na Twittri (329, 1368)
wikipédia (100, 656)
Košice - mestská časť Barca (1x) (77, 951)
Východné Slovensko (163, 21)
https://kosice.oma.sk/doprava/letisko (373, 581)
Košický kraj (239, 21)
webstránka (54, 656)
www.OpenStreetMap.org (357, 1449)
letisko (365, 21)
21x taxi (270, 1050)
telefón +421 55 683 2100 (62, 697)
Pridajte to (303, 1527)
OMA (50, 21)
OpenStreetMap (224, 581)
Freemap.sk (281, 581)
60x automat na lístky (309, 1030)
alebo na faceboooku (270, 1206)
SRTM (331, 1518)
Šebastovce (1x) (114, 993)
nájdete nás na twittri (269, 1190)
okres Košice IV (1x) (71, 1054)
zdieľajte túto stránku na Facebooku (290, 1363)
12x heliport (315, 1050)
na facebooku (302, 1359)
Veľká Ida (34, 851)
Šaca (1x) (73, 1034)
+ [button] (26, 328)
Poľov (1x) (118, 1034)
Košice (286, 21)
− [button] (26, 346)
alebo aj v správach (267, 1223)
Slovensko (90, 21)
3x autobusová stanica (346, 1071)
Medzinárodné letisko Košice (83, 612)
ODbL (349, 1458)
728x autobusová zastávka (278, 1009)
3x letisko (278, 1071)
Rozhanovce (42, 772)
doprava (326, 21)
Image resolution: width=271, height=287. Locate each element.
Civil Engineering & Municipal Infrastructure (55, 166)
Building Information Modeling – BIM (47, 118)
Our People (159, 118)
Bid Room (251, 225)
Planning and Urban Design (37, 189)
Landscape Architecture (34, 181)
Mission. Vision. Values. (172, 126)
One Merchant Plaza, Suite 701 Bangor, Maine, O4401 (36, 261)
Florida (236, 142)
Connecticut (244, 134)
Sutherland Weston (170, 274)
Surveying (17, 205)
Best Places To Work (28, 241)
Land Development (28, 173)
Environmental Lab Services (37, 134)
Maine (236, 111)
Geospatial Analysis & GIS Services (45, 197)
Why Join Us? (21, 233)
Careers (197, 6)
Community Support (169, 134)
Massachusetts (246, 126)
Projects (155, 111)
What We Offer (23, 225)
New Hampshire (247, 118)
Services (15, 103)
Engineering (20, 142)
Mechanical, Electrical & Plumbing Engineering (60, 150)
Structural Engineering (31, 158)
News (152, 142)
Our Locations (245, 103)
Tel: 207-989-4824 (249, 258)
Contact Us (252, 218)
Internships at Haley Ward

+ + + +

■ What you should do ■
Copy the items from the line containing "Planning and Urban Design (37, 189)" through the line containing "Surveying (17, 205)", changing "Florida" to "Vermont" and leaving everything else as it stands.

■ Task output ■
Planning and Urban Design (37, 189)
Landscape Architecture (34, 181)
Mission. Vision. Values. (172, 126)
One Merchant Plaza, Suite 701 Bangor, Maine, O4401 (36, 261)
Vermont (236, 142)
Connecticut (244, 134)
Sutherland Weston (170, 274)
Surveying (17, 205)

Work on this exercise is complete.